* _ACTIVITY_: All entries below must be written out verbatim, and the images must be dropped.

* _EXERCISE INPUT_:
________

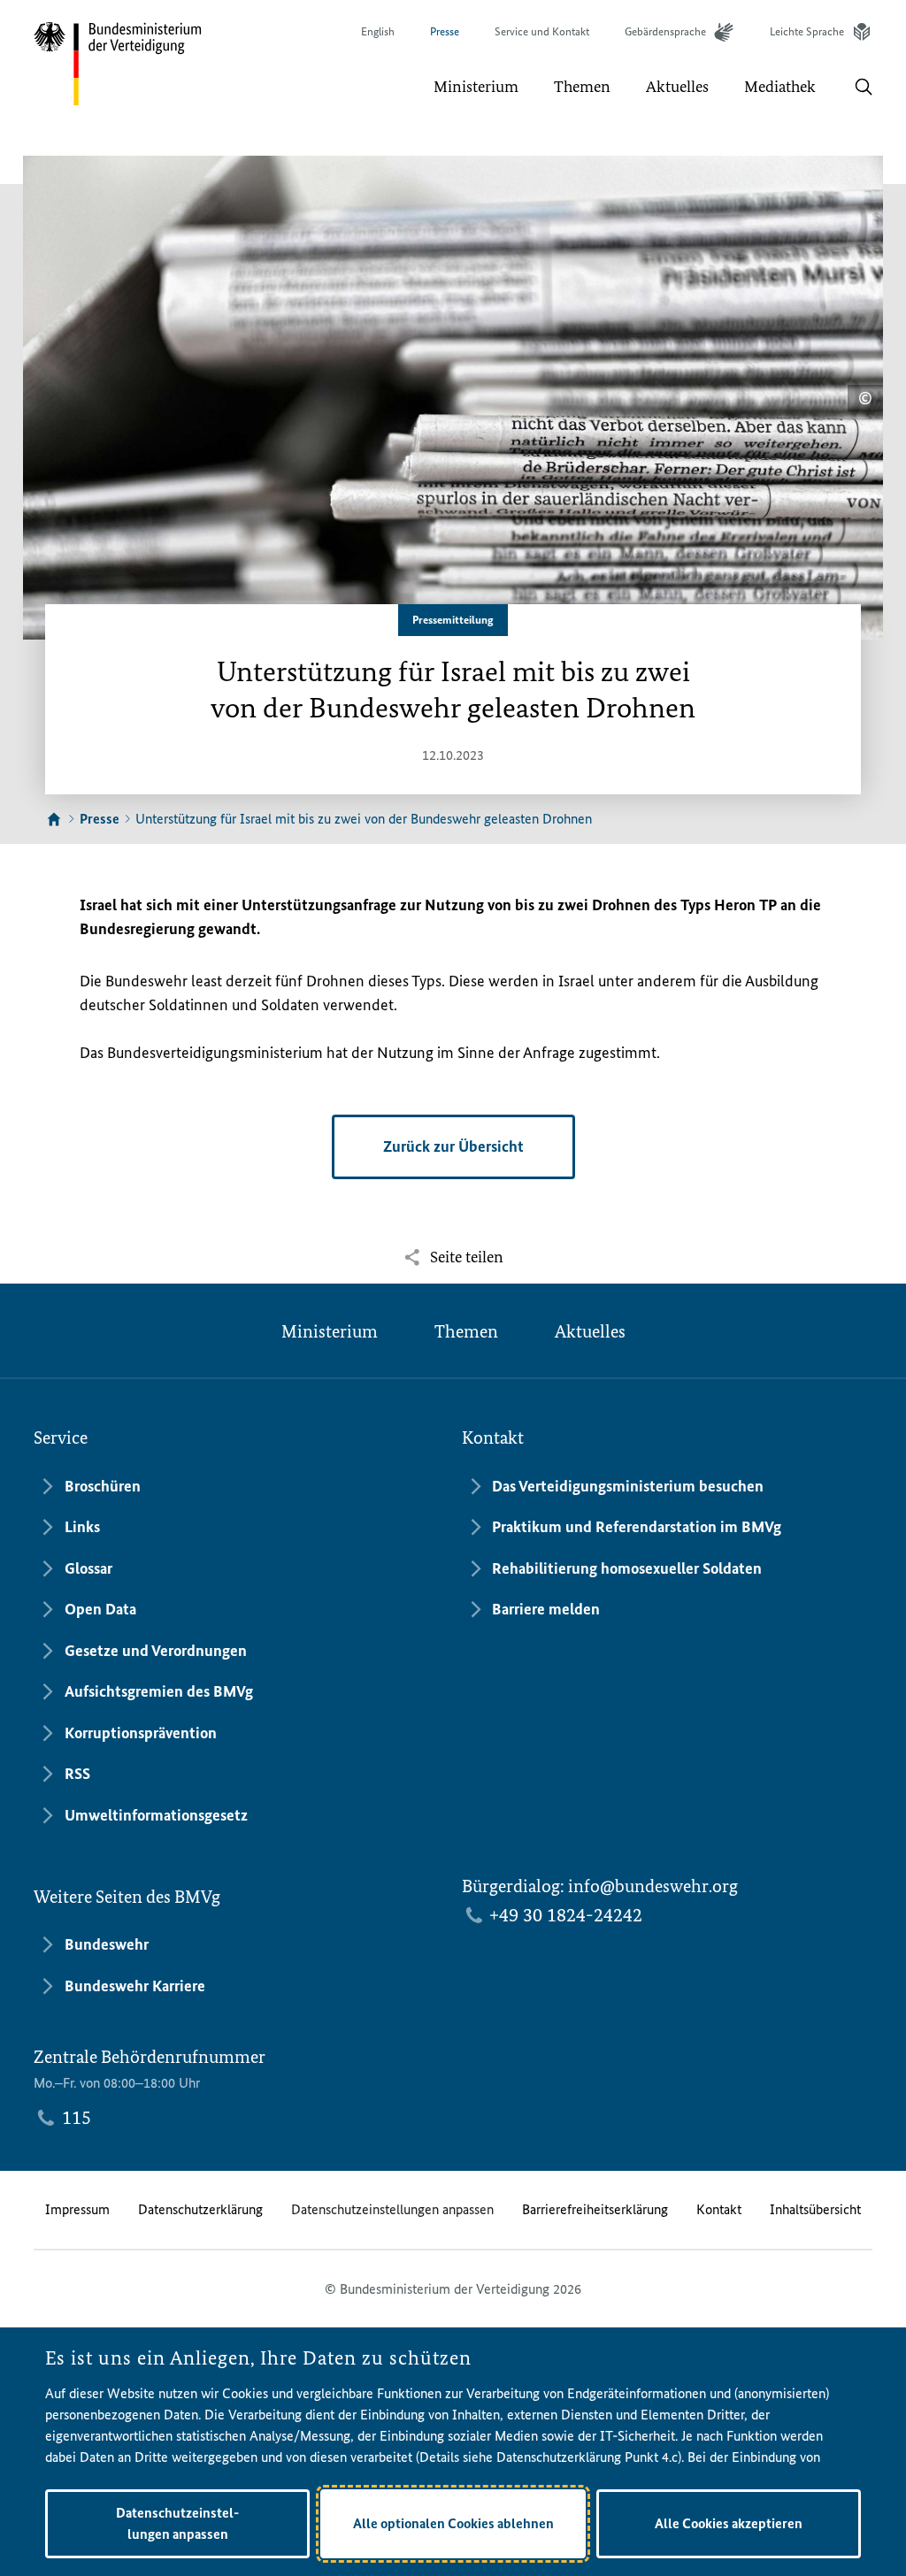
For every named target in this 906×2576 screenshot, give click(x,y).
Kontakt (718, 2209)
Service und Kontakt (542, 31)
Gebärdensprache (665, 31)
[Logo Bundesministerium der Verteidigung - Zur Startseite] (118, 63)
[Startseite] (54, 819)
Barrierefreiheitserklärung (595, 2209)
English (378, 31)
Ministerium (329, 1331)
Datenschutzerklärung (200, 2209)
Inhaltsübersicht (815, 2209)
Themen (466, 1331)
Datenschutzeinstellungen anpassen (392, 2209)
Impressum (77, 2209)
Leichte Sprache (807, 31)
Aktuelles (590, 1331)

________

* _SOLUTION BELOW_:
For every named target in this 906×2576 screenshot, give click(x,y).
Kontakt (718, 2209)
Service und Kontakt (542, 31)
Gebärdensprache (665, 31)
[Logo Bundesministerium der Verteidigung - Zur Startseite] (118, 63)
[Startseite] (54, 819)
Barrierefreiheitserklärung (595, 2209)
English (378, 31)
Ministerium (329, 1331)
Datenschutzerklärung (200, 2209)
Inhaltsübersicht (815, 2209)
Themen (466, 1331)
Datenschutzeinstellungen anpassen (392, 2209)
Impressum (77, 2209)
Leichte Sprache (807, 31)
Aktuelles (590, 1331)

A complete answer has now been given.